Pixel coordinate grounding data
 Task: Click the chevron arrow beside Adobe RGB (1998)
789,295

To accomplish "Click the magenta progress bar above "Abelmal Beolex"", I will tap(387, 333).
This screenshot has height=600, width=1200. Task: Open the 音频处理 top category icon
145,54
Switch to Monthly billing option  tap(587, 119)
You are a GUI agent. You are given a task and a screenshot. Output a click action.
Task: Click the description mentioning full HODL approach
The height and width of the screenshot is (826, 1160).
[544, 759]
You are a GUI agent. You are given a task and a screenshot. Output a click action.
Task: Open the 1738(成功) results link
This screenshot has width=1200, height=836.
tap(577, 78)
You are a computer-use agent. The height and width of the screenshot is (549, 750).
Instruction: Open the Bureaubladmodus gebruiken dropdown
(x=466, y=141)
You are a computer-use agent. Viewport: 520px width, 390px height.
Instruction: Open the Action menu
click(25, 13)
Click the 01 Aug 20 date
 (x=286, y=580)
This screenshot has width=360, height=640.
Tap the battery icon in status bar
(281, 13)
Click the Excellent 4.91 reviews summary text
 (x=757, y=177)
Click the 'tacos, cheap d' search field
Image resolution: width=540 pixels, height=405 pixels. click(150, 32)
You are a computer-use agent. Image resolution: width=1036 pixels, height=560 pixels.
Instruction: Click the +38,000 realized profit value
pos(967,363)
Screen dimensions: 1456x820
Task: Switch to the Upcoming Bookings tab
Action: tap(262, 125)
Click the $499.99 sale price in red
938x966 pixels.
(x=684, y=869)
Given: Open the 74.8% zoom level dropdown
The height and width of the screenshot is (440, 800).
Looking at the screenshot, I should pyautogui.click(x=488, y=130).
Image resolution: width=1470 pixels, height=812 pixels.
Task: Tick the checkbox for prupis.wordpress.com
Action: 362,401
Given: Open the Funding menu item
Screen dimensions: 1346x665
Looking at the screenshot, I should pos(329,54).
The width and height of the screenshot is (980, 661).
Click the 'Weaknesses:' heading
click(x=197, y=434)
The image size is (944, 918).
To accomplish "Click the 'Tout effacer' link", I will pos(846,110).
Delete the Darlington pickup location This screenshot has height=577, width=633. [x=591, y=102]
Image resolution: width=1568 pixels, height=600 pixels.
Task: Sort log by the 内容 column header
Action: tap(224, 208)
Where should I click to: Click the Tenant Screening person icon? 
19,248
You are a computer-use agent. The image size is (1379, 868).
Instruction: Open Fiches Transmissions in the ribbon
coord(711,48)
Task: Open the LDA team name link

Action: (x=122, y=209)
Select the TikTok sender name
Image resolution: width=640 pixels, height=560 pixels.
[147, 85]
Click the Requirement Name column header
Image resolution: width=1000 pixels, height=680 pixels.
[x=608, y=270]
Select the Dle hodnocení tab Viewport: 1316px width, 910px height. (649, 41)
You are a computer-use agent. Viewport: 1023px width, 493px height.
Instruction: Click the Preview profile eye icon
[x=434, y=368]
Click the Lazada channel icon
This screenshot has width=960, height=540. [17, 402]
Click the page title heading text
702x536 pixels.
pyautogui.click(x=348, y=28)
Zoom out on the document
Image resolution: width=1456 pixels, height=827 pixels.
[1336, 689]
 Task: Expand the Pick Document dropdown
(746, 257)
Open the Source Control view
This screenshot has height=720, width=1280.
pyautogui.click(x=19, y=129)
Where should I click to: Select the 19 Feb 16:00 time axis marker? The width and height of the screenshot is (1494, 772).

> [WHAT IS REQUIRED]: In the answer, the lines from the first line of the data above through the line containing "Switch to Monthly" must appear exactly as written, with nothing else.

> [FINISHED EXERCISE]:
 Task: Click the chevron arrow beside Adobe RGB (1998)
789,295

To accomplish "Click the magenta progress bar above "Abelmal Beolex"", I will tap(387, 333).
This screenshot has height=600, width=1200. Task: Open the 音频处理 top category icon
145,54
Switch to Monthly billing option  tap(587, 119)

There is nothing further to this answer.